あかるいうちに信州中野インターに入りたかったので、インターまで10分の
横手地区にある「そば処 よこ亭」で遅いお昼をとることにした。

第3セクターでやっているこの店の強みは、60haを超える町内のそば畑で
栽培した地粉を使う手打ちそば。スタッフも町のひとたちだ。
シーズン中は激混みで、ウェイティングリストに記名してから数十分は待たされる。
何より、濃いめのつゆがイマイチ苦手な私は、しばらく敬遠気味だった。

気温は3℃。
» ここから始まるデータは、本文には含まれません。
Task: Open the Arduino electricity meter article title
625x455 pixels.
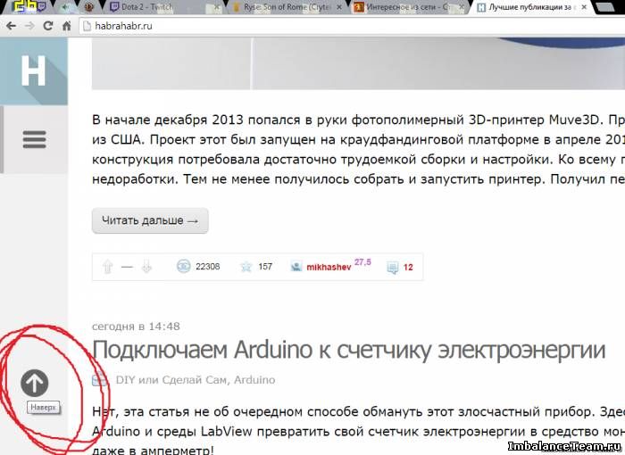Action: pyautogui.click(x=348, y=350)
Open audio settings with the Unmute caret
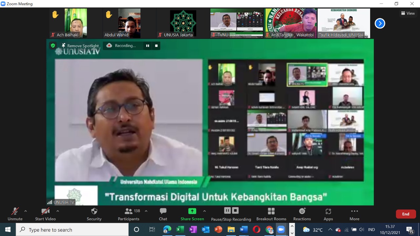The height and width of the screenshot is (236, 420). [x=25, y=211]

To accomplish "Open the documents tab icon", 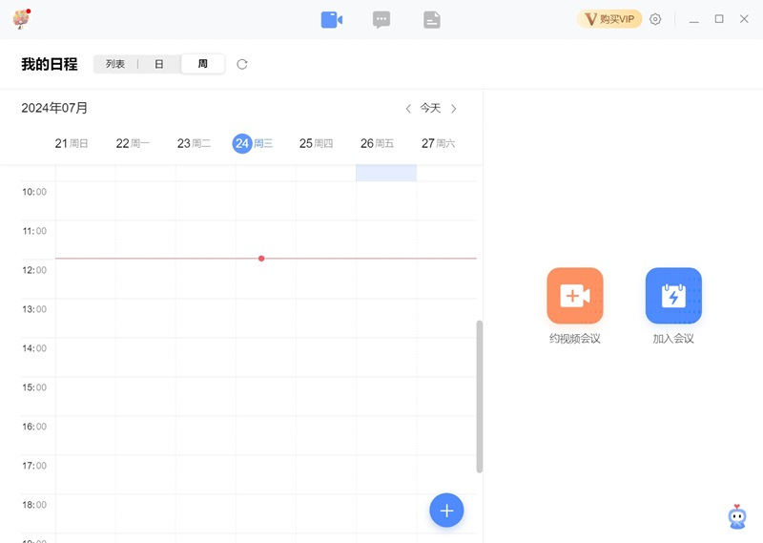I will [432, 20].
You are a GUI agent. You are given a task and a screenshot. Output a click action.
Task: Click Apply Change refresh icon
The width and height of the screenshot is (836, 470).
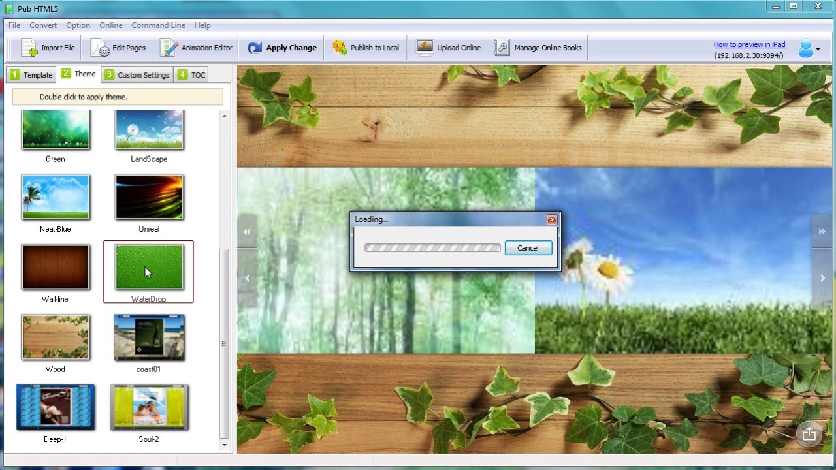coord(255,48)
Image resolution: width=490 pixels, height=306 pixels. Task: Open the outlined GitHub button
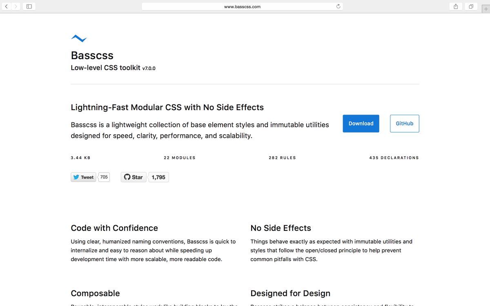(x=404, y=124)
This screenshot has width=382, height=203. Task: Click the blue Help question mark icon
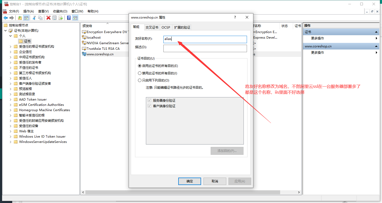(x=69, y=18)
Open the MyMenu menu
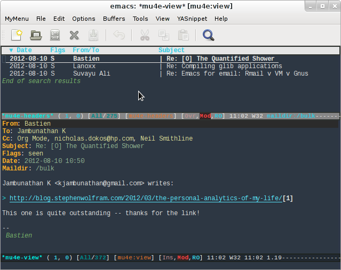Viewport: 341px width, 270px height. coord(17,19)
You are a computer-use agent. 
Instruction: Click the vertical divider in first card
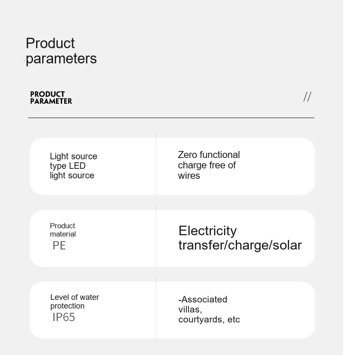[156, 163]
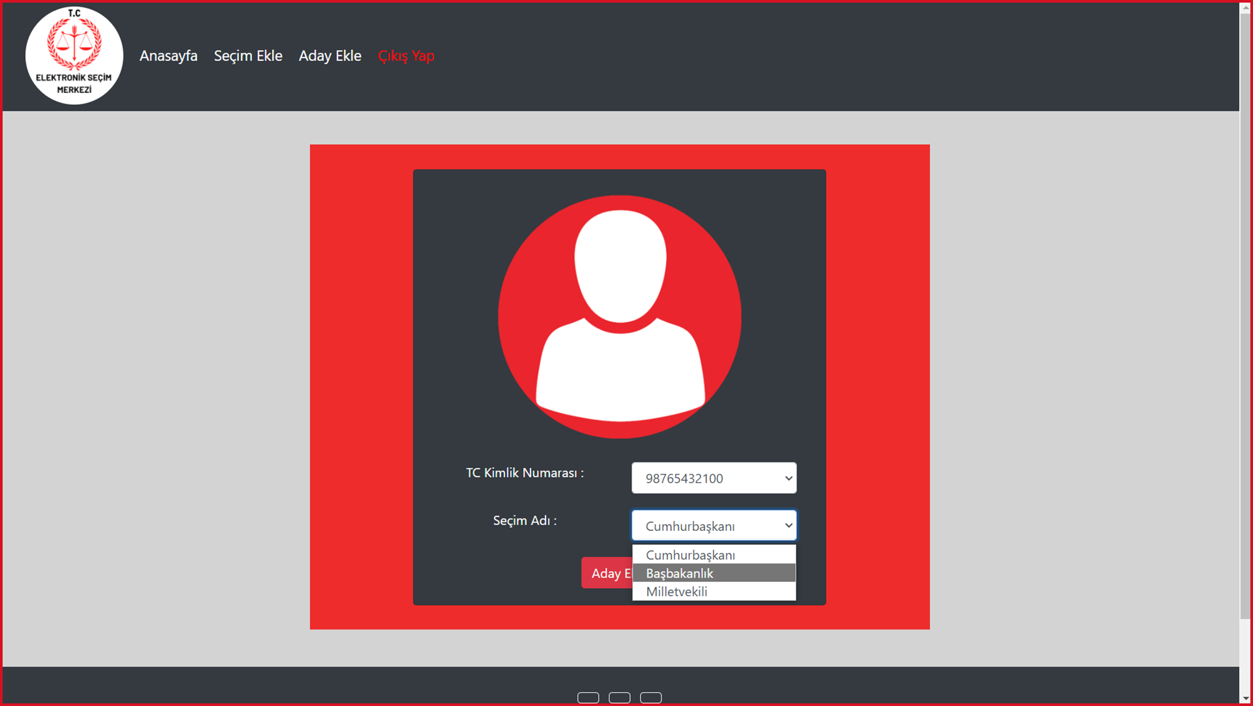1253x706 pixels.
Task: Go to Anasayfa in navigation
Action: (x=168, y=56)
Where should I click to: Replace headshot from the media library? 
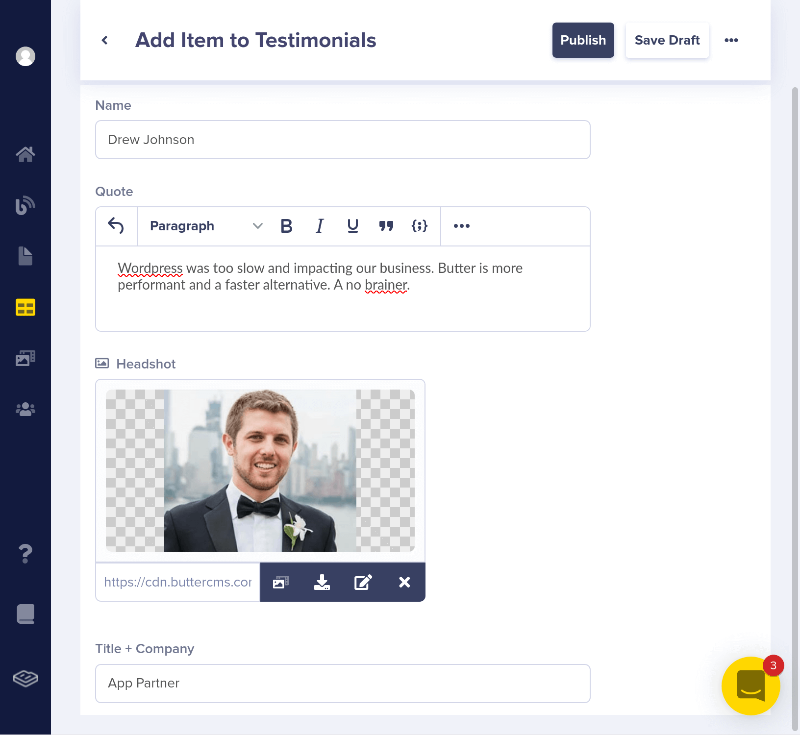280,582
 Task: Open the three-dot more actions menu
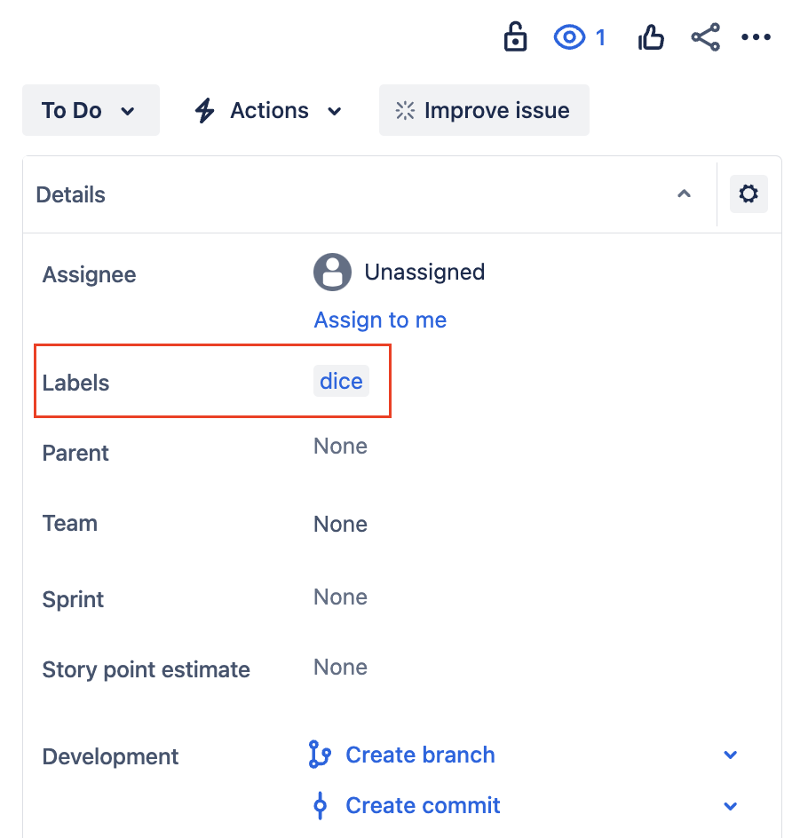pyautogui.click(x=756, y=37)

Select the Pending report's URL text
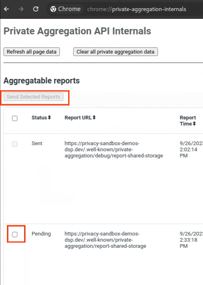[105, 240]

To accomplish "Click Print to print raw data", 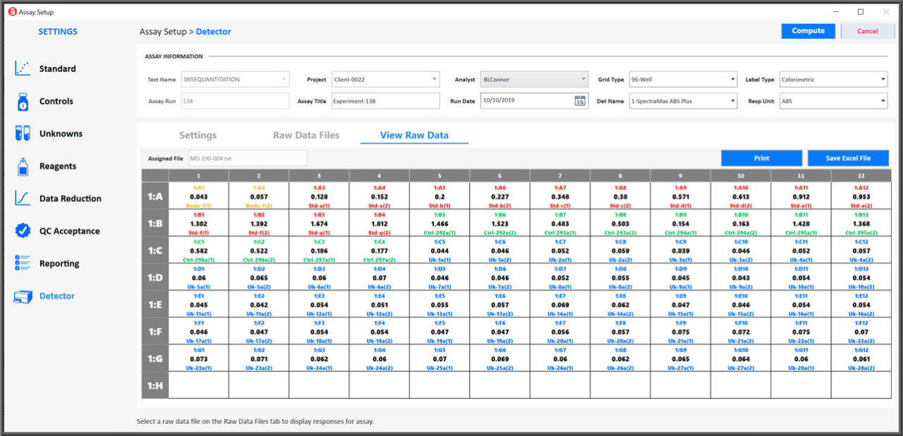I will (760, 157).
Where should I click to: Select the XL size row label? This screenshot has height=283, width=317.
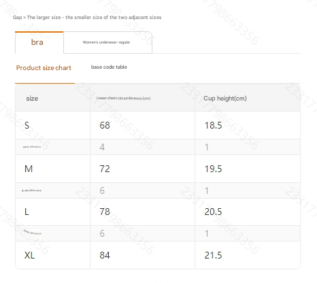(29, 255)
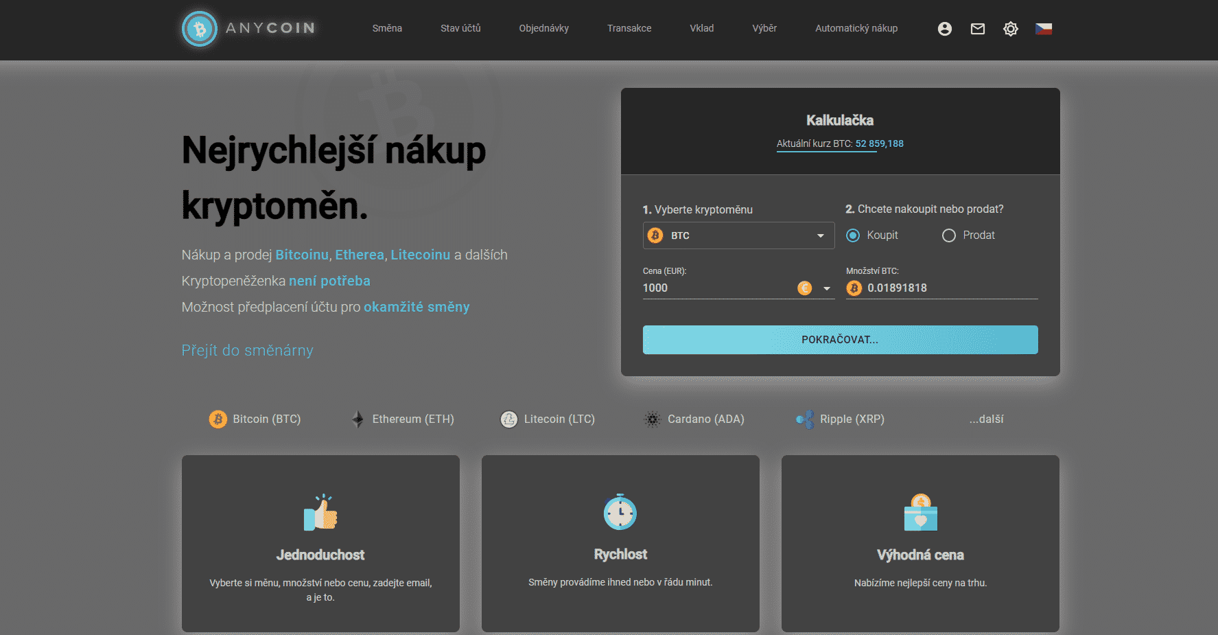The width and height of the screenshot is (1218, 635).
Task: Select the Koupit radio button
Action: click(x=853, y=235)
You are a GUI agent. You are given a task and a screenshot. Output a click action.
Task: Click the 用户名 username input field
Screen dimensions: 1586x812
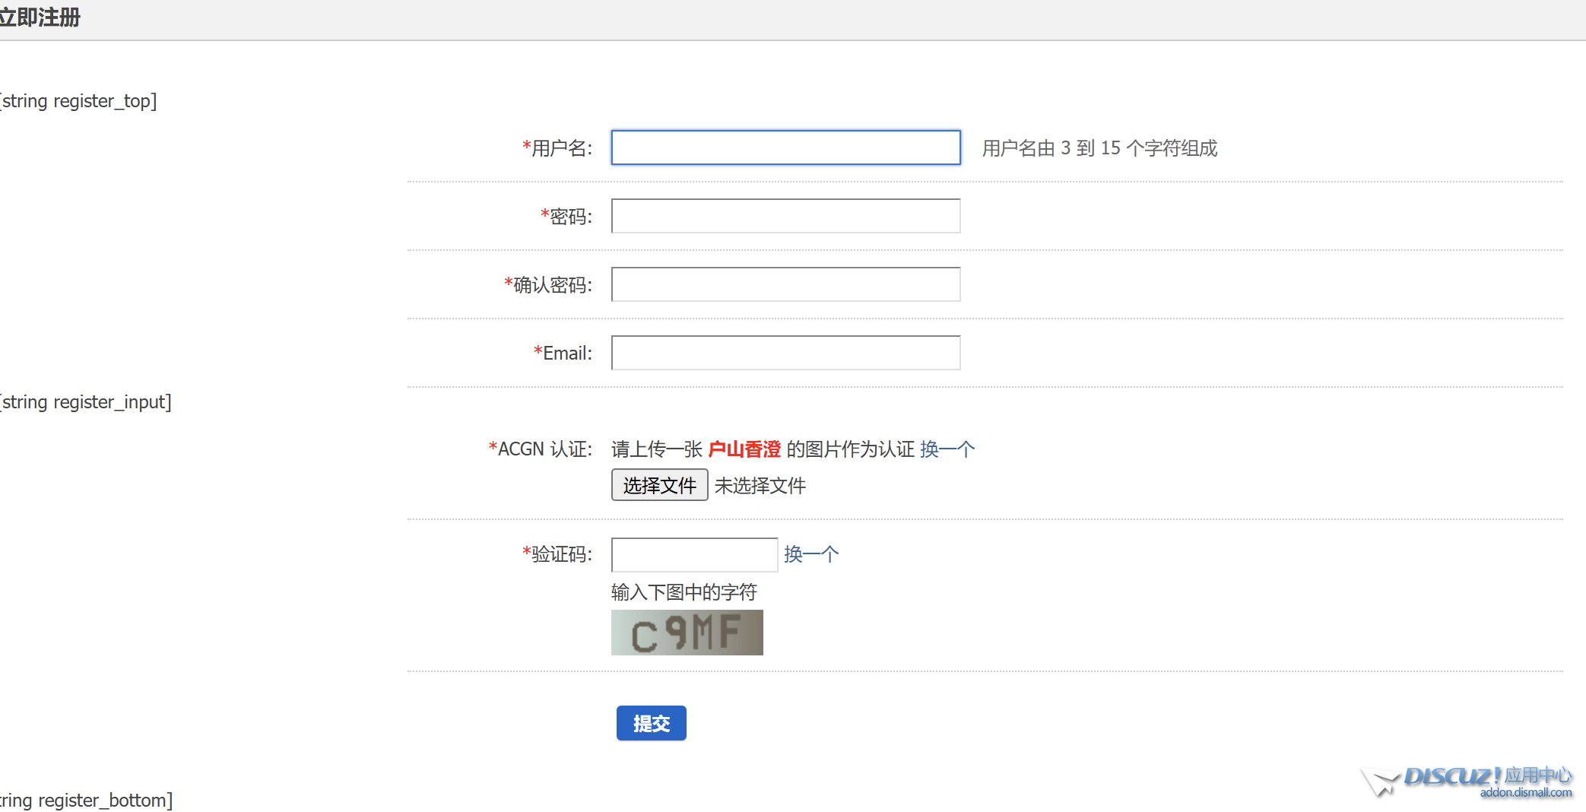tap(785, 147)
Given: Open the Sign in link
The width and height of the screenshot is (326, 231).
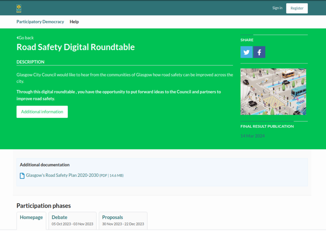Looking at the screenshot, I should click(x=277, y=8).
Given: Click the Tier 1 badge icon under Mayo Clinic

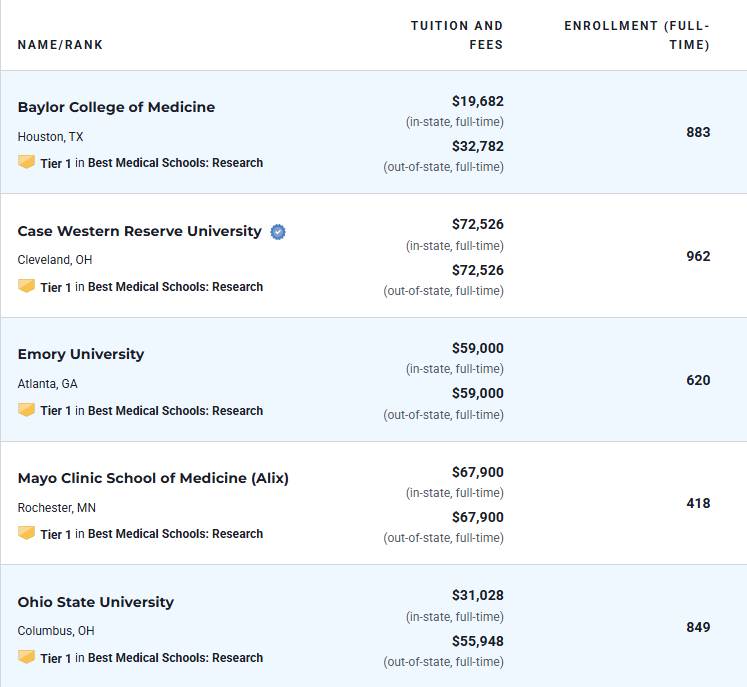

音をたてて回る水車から、氷のような飛沫が飛んでくる。
さすがにこんな日は、駐車場もガラガラだ。
「そば処 よこ亭 駐車場ガラガラ

飛沫と寒風に背中を押され、店の中へ。
白い暖簾

折りしも、新そばの時期。ざる以外のメニューは?とチェックしていると、
未知の献立に目が留まった。
「おしぼりそば」と「堅物親父そば」。
メニュー
堅物…は地酒がついてくるそうなので、今回はパス。
おしぼりそばは、大根おろしのしぼり汁を使う。この地にはわさびと同じ
役割を担う辛味大根があるが、この大根は使わないという。

野菜の天ぷらも頼んだ。
もちろん素材は地のもの。薄づきの衣で、ヤーコンはシャキシャキ、オクラ、
エリンギ、春菊もさっくりと揚がっていた。りんごの天ぷらは冬の風物詩?
甘酸っぱくて美味しい。
からりと揚がっている

いよいよ、おしぼりそばが登場。
おしぼりそば
そば猪口にはそばつゆ、小鉢にはしぼり汁。手塩は?

「塩でお好みの味に調整したしぼり汁におそばをつけて、召し上がって下さい。
次に、そばつゆをしぼり汁に足して…」。お店の人が手ほどきしてくれた。
イマイチのそばつゆをしぼり汁で調節可能なんて、私には大助かり^ ^ ;。

新そばは、香りはあまりなかったが、歯ごたえとしなやかな弾力はこれまで経験
したことのないもの。面白い食感だ。目を丸くしながら口に運んでいると、「つなぎ
にこんにゃくを入れているんじゃないの?」と同行者。こんにゃくも町の産物だ。

ネットで調べると、そばのこしを強くするため、ダイエットの用途にと、こんにゃくの
つなぎは増えつつあるそうだ。
お店のひとに確かめたかったが、ほかのお客さんの対応に忙しそうだったので、
またの機会にした。


店は、大気が澄むと志賀高原の山並みまで見渡せる丘の上にある。1950年代、
木下恵介監督作品「野菊の如き君なりき」のロケにも使われた場所とか。
この日は重たい雲が出ており、眺望がなかったのは残念。
曇天

そういえば、2007年晩秋にも、ここを訪れていた。
2007年11月の日記は…

店には、蕎麦打ち体験工房も併設。
冬季は積雪があるので、スタッドレスタイヤの装備は必要だ。